Light Responsive Hydrogen Selenide (H2Se)/Hydrogen Diselenide (H2Se2) Donors: Applied for Protein S-Selenylation on PRDX6

Abstract

Hydrogen selenide (H₂Se) is an important metabolite in selenium biochemistry and plays a crucial role in redox biology. While its significance has become increasingly recognized, research on H₂Se is challenging due to its instability and high reactivity. Suitable compounds (aka donors) that can selectively produce H₂Se in biological systems would facilitate this research field.
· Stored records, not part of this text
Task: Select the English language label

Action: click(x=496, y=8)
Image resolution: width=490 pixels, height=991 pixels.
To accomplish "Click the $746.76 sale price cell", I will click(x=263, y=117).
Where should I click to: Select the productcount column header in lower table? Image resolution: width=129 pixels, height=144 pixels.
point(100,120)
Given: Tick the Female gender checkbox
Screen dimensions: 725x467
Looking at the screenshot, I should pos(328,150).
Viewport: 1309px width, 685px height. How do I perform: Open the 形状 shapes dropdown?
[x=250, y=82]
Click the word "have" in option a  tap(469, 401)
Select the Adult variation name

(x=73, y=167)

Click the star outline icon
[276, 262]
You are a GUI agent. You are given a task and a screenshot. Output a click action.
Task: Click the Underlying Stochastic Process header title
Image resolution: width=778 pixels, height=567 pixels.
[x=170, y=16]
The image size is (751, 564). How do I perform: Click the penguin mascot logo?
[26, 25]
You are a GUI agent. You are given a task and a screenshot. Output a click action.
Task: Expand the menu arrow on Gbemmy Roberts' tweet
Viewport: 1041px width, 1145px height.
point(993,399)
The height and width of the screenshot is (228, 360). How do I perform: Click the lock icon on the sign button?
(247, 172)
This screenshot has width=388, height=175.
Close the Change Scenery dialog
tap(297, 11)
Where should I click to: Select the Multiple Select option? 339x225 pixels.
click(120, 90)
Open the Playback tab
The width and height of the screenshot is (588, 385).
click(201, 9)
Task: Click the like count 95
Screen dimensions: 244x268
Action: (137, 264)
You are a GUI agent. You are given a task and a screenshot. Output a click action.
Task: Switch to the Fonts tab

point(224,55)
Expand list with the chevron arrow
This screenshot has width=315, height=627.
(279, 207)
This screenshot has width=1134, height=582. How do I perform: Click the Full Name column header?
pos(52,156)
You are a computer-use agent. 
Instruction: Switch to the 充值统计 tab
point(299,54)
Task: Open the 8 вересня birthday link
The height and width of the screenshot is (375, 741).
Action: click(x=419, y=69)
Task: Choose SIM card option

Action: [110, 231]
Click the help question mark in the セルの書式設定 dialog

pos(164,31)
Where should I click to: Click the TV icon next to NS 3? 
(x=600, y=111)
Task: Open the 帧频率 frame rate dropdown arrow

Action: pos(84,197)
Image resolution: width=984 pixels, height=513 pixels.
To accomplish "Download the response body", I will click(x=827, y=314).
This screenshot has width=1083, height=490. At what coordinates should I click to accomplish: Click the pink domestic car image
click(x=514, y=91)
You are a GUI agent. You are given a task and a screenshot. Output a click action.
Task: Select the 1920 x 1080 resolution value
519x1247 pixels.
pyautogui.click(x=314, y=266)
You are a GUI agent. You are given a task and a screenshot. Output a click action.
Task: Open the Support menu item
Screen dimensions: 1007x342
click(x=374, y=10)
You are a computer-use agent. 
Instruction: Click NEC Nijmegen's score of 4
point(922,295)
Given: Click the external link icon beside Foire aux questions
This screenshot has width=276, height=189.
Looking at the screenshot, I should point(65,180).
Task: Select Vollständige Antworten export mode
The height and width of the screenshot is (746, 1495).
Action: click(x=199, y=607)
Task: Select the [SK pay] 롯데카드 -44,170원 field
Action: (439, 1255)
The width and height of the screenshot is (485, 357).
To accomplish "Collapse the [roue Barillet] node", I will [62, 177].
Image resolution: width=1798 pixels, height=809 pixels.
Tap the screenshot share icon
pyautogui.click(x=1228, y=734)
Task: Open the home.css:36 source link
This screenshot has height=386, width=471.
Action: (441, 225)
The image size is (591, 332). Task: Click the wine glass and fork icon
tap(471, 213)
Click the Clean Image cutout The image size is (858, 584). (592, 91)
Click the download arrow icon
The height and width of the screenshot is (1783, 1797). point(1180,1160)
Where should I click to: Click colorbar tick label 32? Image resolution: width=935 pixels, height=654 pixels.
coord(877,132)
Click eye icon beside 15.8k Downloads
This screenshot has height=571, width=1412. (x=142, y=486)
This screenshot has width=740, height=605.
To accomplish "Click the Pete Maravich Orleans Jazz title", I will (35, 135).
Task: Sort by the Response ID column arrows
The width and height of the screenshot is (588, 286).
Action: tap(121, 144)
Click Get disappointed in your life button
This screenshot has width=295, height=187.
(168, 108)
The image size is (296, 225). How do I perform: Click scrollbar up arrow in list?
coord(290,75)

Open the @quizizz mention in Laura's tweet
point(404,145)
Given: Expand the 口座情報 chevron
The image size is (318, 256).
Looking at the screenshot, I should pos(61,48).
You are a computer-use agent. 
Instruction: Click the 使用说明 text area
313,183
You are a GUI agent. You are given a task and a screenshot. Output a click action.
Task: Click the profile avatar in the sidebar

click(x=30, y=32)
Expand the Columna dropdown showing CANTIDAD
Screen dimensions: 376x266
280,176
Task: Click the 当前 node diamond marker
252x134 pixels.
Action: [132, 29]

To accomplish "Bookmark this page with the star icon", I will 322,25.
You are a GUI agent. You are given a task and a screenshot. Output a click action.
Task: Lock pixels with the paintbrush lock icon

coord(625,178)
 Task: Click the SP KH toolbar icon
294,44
In this work, we explored photo-triggered H₂Se donors by utilizing two structural templates: 2-nitrobenzyl selenides and 2-methoxy-6-naphthacyl selenides. The photoreactions of these compounds under light were studied. 2-Nitrobenzyl selenides were found to release H₂Se (and its oxidized form H₂Se₂) slowly under UV light, but the released H₂Se/H₂Se₂ could further react with the photoproduct and be consumed. On the other hand, naphthacyl selenides could undergo clean and fast reactions to produce H₂Se/H₂Se₂, as well as a stable and fluorescent photoproduct. This self-monitoring and quick releasing ability make naphthacyl selenides ‛smart donors’ for biological applications. Importantly, this donor was found to induce protein S-selenylation (CysS-SeH) on Cys47 and Cys91 in both recombinant peroxiredoxin-6 (PRDX6) and PRDX6-overexpressing HEK293T cells. This photo-triggered donor system may serve as a new strategy to control selenium-based protein post-translational modifications for mechanistic studies into selenium metabolic pathways and ferroptosis.